### WHAT YOU NEED TO DO
A) In the passage about the artillery barrage, what is the lifting of the barrage compared to?
B) Continue the passage about the artillery barrage from its final sentence.

### QUOTED PASSAGE

Now it seemed that the men were going straight into the blanket over the trenches still cut with flashes. Some forward ones who had become eager were at the edge of the area of dust-spatters from shrapnel bullets in the white chalk. Didn't they know that another twenty yards meant death? Was their methodical phlegm such that they acted entirely by rule? No, they knew their part. They stopped and stood waiting. Others were on the second of the five minutes' allowance as suddenly all the flashes ceased and nothing remained over the trench but the mantle of smoke. The barrage had been lifted from the first to the second-line German trench as you lift the spray of a hose from one flower bed to another.

### DATA SECTION
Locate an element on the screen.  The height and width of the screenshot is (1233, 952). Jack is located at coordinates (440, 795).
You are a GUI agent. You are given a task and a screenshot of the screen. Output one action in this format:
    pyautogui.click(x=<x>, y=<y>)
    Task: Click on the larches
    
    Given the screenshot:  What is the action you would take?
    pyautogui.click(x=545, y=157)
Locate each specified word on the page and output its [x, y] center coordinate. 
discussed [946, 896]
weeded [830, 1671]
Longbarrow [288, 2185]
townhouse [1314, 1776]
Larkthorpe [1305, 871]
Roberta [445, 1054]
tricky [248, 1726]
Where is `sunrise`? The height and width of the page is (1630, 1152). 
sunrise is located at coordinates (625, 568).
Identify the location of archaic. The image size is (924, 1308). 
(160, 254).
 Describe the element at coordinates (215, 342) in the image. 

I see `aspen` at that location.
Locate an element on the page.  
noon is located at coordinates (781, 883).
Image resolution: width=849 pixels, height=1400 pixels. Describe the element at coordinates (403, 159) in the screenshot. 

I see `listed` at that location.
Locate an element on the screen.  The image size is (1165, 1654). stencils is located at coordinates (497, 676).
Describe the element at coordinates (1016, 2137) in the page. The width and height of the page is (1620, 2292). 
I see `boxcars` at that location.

### ANSWERS PER TASK
A) It is compared to lifting the spray of a hose from one flower bed to another.

B)
This was the moment of action for the men of the charge, not one of whom had yet fired a shot. Each man was distinctly outlined against the white background as, bayonets glistening and hands drawn back with bombs ready to throw, they sprang forward to be at the mouths of the dugouts before the Germans came out. Some leaped directly into the trench, others ran along the parapet a few steps looking for a vantage point or throwing a bomb as they went before they descended. It was a quick, urgent, hit-and-run sort of business and in an instant all were out of sight and the fighting was man to man, with the guns of both sides keeping their hands off this conflict under ground. The entranced gaze for a moment leaving that line of chalk saw a second British wave advancing in the same way as the first from the British first-line trench.
"All in along the whole line. Bombing their way forward there!" said Howell, with matter-of-fact understanding of the progress of events.
I blinked tired eyes and once more pressed them to the twelve diameters of magnification, every diameter having full play in the clear light. I saw nothing but little bursts of smoke rising out of the black streak in the chalk which was the trench itself, each one from an egg of high explosive thrown at close quarters but not numerous enough to leave any doubt of the result and very evidently against a few recalcitrants who still held out.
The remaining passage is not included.